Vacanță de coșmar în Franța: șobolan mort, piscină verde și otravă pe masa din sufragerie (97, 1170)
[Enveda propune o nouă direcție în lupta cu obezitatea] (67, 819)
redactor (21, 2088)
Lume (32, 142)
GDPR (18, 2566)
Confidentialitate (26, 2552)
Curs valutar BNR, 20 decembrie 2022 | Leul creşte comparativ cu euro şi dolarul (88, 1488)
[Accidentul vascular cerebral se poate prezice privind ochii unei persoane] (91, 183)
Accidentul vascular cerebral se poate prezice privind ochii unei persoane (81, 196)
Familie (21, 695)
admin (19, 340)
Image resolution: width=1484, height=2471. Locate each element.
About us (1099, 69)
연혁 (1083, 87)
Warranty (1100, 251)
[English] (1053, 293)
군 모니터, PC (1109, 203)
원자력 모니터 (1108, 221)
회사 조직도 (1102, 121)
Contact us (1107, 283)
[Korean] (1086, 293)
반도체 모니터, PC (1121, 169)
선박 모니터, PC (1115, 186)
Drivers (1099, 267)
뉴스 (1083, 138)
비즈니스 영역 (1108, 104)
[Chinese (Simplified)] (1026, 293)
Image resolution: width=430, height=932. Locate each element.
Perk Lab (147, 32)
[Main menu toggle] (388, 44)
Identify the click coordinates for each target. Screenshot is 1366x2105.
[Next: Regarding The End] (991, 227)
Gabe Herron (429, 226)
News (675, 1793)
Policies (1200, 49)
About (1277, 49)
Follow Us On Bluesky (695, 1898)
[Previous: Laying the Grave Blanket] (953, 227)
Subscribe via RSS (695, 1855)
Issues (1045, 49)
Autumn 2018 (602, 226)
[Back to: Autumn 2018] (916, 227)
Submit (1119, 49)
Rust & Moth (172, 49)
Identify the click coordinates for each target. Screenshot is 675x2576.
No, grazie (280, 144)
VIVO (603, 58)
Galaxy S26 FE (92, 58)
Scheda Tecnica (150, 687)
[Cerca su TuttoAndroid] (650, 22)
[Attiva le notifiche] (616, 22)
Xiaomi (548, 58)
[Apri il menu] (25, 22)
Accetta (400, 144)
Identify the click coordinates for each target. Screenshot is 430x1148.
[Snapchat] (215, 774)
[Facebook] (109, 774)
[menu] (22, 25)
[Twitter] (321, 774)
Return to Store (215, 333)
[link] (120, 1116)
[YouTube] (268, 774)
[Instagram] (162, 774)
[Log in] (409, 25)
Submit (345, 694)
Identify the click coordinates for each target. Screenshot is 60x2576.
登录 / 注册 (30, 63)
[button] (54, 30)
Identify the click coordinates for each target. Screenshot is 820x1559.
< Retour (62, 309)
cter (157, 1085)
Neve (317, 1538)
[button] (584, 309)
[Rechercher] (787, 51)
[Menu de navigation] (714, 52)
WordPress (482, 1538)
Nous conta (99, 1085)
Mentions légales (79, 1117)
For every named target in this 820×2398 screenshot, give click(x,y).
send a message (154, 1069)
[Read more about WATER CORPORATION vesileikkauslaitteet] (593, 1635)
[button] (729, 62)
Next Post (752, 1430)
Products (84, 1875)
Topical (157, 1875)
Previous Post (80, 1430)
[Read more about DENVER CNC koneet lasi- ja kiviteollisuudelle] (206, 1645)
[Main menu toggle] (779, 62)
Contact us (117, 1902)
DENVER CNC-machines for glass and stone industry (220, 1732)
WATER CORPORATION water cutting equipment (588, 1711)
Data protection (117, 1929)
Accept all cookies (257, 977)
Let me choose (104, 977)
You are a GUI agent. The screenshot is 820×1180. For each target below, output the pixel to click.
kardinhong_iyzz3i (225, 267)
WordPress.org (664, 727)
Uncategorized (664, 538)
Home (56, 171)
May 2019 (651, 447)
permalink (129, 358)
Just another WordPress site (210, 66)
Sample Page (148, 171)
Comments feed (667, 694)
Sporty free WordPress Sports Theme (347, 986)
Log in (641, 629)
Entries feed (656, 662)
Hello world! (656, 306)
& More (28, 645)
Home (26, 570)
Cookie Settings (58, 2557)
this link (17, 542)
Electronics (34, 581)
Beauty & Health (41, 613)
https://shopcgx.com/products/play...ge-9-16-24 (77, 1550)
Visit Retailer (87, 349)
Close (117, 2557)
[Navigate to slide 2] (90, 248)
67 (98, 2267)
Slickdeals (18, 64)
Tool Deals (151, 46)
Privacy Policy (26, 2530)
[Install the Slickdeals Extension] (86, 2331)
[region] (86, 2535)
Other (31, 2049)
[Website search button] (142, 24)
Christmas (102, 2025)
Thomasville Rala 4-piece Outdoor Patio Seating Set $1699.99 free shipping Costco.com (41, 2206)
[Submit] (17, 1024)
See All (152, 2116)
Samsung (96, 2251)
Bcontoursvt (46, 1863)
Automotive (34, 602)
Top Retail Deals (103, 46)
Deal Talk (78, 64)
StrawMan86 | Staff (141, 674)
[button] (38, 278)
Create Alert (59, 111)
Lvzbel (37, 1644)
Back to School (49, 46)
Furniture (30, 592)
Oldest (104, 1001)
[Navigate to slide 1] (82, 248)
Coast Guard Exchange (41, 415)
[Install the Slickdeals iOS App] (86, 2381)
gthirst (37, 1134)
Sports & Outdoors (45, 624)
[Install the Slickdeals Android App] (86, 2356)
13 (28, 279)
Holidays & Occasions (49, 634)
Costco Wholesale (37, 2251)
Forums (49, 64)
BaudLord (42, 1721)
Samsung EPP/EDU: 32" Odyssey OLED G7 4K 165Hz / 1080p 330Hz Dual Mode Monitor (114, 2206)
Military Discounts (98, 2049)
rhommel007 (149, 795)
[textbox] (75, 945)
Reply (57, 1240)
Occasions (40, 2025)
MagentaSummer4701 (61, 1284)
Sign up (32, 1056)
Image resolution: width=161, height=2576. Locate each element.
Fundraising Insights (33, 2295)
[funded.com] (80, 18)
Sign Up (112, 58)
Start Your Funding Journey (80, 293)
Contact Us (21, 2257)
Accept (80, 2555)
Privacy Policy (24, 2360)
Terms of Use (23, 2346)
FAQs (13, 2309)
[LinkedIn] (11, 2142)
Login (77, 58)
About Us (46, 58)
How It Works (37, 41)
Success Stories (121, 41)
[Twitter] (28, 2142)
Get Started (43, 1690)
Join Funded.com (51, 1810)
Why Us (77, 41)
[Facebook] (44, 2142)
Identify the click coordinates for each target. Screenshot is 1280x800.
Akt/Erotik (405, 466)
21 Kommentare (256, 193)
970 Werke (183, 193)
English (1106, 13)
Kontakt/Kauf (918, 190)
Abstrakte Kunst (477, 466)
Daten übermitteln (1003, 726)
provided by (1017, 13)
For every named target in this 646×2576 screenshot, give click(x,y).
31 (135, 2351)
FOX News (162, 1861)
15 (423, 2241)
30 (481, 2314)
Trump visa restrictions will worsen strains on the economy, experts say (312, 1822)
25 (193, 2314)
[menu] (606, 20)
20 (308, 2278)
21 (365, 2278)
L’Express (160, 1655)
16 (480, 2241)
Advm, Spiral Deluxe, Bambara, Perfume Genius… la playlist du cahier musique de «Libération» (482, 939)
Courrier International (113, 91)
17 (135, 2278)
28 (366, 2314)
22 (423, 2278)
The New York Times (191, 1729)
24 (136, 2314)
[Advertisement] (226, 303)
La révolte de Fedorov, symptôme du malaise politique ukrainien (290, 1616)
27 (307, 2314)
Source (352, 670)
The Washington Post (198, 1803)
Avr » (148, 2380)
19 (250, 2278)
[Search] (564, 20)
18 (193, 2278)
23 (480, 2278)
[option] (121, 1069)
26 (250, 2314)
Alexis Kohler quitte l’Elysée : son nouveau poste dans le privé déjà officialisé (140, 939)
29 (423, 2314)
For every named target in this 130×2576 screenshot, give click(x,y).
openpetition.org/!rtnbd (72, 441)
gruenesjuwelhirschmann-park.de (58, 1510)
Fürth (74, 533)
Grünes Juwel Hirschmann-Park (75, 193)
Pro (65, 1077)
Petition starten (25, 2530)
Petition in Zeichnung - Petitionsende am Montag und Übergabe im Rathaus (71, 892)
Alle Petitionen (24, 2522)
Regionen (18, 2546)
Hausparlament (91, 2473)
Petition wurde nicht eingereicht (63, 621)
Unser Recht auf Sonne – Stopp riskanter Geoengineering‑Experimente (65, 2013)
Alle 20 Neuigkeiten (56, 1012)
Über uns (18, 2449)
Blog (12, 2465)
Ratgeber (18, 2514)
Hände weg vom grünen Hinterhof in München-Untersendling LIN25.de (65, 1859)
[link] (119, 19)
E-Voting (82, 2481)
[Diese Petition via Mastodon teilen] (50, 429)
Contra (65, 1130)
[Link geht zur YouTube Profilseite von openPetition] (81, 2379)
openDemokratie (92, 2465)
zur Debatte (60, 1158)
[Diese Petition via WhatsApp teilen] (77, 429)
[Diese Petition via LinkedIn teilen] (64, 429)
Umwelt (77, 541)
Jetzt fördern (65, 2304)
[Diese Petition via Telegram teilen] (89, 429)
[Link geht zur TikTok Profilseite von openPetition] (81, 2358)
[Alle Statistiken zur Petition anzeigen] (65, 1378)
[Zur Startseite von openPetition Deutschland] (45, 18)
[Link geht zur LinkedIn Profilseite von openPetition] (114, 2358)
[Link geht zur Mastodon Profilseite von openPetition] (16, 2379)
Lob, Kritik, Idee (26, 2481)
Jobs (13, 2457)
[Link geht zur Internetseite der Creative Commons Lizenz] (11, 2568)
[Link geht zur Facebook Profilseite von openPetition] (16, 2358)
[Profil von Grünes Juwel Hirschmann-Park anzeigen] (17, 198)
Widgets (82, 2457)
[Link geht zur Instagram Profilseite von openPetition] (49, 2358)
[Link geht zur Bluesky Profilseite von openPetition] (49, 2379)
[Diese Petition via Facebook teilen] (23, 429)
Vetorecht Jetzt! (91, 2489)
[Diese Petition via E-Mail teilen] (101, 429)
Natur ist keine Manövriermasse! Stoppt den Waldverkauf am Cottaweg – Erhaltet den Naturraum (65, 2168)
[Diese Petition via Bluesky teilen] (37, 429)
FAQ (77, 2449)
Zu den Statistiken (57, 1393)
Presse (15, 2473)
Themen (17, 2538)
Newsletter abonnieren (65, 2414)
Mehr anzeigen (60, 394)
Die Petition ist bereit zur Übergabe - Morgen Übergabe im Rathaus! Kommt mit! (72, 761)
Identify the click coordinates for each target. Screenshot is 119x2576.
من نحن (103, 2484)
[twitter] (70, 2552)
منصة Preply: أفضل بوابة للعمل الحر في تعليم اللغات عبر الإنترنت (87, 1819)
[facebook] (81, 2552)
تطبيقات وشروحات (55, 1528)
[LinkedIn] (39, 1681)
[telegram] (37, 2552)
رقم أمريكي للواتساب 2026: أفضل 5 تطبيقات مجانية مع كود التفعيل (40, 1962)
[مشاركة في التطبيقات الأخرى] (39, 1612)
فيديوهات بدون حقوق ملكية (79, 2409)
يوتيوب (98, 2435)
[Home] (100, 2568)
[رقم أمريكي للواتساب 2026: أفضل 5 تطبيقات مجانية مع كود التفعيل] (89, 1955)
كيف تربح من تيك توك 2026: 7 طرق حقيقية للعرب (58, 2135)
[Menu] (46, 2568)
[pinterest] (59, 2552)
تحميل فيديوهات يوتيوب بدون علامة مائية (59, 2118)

______________________________

• What needs to be done
Using the material above, transcribe exactly the lines from the line with "군 모니터, PC (1109, 203)" to the line with "Rust & Moth (172, 49)"; both count, and nothing else goes in.

• Output for this exercise
군 모니터, PC (1109, 203)
원자력 모니터 (1108, 221)
회사 조직도 (1102, 121)
Contact us (1107, 283)
[Korean] (1086, 293)
반도체 모니터, PC (1121, 169)
선박 모니터, PC (1115, 186)
Drivers (1099, 267)
뉴스 (1083, 138)
비즈니스 영역 (1108, 104)
[Chinese (Simplified)] (1026, 293)
Image resolution: width=430, height=932. Locate each element.
Perk Lab (147, 32)
[Main menu toggle] (388, 44)
Identify the click coordinates for each target. Screenshot is 1366x2105.
[Next: Regarding The End] (991, 227)
Gabe Herron (429, 226)
News (675, 1793)
Policies (1200, 49)
About (1277, 49)
Follow Us On Bluesky (695, 1898)
[Previous: Laying the Grave Blanket] (953, 227)
Subscribe via RSS (695, 1855)
Issues (1045, 49)
Autumn 2018 (602, 226)
[Back to: Autumn 2018] (916, 227)
Submit (1119, 49)
Rust & Moth (172, 49)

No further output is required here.